Monetaria moneta, common name the money cowrie, is a species of small sea snail, a marine gastropod mollusk in the family Cypraeidae, the cowries.

This species is called "money cowrie" because the shells were historically widely used in many Pacific and Indian Ocean countries as shell money before coinage was in common usage.

Description and characteristics 
It is a quite small cowry, up to , irregular and flattened, with very calloused edges and roughly subhexagonal. The color is pale (from white to dirty beige), but the dorsum seems transparent, often greenish grey with yellowish margins, with sometimes darker transverse stripes and a delicate yellow ring. The opening is wide and white, with pronounced denticules. The mantle of the live animal is mottled with black and off-white.

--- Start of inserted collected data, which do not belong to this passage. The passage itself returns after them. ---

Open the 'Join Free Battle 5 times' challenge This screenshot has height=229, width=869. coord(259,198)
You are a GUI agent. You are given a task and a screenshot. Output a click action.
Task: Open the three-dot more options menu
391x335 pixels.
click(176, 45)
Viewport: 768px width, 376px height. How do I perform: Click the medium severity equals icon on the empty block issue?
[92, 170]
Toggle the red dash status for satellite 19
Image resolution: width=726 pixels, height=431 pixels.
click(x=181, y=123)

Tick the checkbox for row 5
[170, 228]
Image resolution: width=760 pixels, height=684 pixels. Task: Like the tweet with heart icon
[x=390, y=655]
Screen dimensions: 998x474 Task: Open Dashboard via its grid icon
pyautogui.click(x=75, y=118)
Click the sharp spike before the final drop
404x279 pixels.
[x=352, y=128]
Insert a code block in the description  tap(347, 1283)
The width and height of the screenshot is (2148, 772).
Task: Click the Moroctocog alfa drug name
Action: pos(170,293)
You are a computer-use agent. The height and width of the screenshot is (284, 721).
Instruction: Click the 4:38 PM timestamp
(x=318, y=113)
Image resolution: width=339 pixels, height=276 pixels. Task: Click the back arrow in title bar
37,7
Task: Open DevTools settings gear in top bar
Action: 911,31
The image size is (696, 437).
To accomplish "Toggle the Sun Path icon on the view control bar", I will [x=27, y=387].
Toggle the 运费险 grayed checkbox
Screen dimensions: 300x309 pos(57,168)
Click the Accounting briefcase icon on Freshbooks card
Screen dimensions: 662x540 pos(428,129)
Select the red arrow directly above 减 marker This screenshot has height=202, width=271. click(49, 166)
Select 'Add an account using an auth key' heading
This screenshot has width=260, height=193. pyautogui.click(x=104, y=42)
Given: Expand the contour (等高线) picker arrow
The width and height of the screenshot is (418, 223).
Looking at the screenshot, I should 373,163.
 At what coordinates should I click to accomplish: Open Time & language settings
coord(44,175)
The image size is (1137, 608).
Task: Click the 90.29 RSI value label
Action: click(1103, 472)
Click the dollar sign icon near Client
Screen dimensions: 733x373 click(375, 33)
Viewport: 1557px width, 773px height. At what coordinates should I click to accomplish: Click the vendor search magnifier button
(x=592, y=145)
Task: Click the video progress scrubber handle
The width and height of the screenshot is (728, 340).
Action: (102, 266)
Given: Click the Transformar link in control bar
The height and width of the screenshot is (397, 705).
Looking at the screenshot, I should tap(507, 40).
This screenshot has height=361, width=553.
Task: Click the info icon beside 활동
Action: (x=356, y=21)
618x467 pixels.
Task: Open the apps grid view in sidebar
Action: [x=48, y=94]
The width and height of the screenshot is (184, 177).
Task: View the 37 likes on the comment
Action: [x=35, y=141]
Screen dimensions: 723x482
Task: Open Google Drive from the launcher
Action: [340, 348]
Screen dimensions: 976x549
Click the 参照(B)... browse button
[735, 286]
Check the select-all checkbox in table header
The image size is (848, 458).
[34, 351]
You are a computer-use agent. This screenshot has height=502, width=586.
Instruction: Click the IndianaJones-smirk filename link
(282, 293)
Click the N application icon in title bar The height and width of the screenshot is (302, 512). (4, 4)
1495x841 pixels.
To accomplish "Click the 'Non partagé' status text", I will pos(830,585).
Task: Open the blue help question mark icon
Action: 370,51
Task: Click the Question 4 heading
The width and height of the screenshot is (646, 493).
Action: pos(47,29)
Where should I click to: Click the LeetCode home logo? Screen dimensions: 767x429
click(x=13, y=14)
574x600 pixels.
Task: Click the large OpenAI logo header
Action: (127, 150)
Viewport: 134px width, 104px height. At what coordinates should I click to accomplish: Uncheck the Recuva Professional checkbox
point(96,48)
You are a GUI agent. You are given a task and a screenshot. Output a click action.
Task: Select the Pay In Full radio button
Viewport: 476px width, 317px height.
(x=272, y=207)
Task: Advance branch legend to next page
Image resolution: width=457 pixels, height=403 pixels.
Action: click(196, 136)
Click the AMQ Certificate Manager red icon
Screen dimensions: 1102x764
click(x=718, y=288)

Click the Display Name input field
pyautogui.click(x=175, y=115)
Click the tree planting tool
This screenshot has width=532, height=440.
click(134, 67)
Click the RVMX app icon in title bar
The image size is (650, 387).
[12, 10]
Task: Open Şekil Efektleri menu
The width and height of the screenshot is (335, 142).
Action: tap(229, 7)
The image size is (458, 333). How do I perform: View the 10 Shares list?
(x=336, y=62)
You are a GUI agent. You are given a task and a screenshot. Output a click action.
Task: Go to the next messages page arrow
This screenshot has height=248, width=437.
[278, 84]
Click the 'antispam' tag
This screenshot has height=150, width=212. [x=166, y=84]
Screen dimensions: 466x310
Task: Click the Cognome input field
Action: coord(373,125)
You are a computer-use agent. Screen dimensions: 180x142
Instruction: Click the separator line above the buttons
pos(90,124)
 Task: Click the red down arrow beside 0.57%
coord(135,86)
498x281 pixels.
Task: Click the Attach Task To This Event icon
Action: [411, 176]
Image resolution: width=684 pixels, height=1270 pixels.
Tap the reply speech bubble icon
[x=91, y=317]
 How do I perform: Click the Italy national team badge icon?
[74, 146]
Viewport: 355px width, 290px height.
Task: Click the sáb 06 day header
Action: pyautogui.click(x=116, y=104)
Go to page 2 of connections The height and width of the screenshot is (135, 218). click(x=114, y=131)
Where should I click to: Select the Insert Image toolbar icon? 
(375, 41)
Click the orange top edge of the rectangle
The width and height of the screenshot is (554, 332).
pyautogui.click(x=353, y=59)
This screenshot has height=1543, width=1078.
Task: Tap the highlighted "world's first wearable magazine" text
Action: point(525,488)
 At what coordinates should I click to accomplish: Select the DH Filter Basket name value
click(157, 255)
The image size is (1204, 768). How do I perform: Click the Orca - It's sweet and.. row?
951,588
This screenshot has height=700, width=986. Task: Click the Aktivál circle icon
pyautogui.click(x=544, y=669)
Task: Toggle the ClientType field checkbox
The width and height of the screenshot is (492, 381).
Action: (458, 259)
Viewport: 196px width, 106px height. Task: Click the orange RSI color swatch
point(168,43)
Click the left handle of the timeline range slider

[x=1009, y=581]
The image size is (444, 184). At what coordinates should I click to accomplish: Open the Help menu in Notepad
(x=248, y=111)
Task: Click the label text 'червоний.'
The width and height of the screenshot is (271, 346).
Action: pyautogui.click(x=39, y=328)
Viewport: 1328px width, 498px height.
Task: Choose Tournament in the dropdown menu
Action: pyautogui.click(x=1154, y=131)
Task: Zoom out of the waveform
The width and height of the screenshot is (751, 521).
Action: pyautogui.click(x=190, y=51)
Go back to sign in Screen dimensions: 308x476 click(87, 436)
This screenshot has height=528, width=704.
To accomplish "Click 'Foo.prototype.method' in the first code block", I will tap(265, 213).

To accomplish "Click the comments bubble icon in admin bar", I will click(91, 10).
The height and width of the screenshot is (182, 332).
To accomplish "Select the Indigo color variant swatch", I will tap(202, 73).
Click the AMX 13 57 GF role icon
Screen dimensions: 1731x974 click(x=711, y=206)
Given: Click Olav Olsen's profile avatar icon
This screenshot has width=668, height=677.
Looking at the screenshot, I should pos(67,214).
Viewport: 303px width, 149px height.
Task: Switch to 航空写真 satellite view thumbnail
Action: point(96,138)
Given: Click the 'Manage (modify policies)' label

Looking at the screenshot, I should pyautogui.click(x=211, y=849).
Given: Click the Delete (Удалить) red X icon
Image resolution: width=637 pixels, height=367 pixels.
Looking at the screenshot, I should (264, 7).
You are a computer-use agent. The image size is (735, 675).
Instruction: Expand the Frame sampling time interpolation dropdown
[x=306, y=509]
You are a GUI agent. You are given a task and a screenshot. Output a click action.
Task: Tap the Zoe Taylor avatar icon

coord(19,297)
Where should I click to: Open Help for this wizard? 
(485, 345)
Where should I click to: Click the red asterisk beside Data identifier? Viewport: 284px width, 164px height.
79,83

The shell of Monetaria moneta varies widely in shape and color, with some of these varieties having been described as full species. As a result, this species has numerous taxonomic synonyms.

Distribution 

This is a very common species which is found widely in Indo-Pacific tropical waters. It is present in numerous regions, including East and South Africa, Madagascar, the Red Sea and the Persian Gulf, Maldives, eastern Polynesia, Galapagos, Clipperton and Cocos islands off Central America, southern Japan, Midway and Hawaii, and northern New South Wales and Lord Howe Island.

Habitat 
This cowrie lives in intertidal rocky areas and shallow tide pools among sea weed, coral remains, and empty bivalve shells. It can be found on and under rocks in shallow water and on exposed reefs at low tide. It feeds on algae and marine vegetation growing on loose rocks and pieces of dead coral.

Subspecies and forms
Subspecies:
 Monetaria moneta icterina (Lamarck, 1810)
 Monetaria moneta monetserpentis Lorenz, Chiapponi & Mont, 2012
 Monetaria moneta tuberculosa (Quoy & Gaimard, 1834)

 Monetaria moneta barthelemyi (f) Bernardi, M., 1861

Forms:
 Monetaria moneta form erosaformis
 Monetaria moneta form harrisi Iredale, T., 1939
 Monetaria moneta form icterina Lamarck, J.B.P.A. de, 1810
 Monetaria moneta form rhomboides Schilder, F.A. & M. Schilder, 1933
 Monetaria moneta form tuberculosa Quoy, J.R.C. & J.P. Gaimard, 1834

Human uses
The shell is used in jewelry and in other decorative items such as baskets and wall hangings.

As money

Shells of this cowrie were commonly used as a medium of exchange in many areas of Africa, Asia and the Pacific islands until the late 19th century.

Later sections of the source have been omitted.